(Rows showing where targets appear)
+++

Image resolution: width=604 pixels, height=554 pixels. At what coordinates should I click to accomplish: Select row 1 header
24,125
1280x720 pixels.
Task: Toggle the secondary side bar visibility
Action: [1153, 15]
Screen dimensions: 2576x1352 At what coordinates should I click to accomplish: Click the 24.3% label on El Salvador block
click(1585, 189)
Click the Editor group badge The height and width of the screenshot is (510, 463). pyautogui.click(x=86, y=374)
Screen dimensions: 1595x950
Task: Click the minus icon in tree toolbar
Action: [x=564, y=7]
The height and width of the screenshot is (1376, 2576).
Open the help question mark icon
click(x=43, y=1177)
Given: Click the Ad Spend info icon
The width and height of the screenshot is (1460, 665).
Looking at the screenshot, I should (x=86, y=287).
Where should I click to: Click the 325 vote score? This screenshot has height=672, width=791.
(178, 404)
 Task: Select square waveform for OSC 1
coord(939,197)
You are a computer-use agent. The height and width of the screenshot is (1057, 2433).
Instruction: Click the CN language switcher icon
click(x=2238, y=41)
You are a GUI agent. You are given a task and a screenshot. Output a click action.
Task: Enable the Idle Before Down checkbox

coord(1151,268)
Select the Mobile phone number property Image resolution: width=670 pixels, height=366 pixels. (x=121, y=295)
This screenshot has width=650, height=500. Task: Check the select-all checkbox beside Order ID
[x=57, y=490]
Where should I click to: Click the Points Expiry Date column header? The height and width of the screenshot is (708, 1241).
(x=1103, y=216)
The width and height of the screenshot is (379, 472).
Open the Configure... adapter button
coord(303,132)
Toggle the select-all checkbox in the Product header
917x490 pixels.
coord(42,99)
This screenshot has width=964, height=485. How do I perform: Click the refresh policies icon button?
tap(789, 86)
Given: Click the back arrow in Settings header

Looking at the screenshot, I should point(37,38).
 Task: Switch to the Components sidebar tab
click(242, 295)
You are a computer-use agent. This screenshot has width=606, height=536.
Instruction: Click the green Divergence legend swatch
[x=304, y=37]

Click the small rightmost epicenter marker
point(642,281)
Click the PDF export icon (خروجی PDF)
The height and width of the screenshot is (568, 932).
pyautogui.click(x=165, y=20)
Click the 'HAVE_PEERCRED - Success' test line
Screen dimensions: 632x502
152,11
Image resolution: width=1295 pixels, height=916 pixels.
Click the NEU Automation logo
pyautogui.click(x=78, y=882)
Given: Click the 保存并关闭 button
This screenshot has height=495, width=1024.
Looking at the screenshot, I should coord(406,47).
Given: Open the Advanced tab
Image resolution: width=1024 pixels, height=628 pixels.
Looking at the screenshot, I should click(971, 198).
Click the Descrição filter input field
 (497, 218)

+++

§ **Problem requirements**: Please pull out every line from the entries above that contains the string "pixels".

§ **Response below**:
Image resolution: width=604 pixels, height=554 pixels. At what coordinates should I click to accomplish: Select row 1 header
1280x720 pixels.
Select the Mobile phone number property Image resolution: width=670 pixels, height=366 pixels. (x=121, y=295)
917x490 pixels.
Image resolution: width=1295 pixels, height=916 pixels.
Image resolution: width=1024 pixels, height=628 pixels.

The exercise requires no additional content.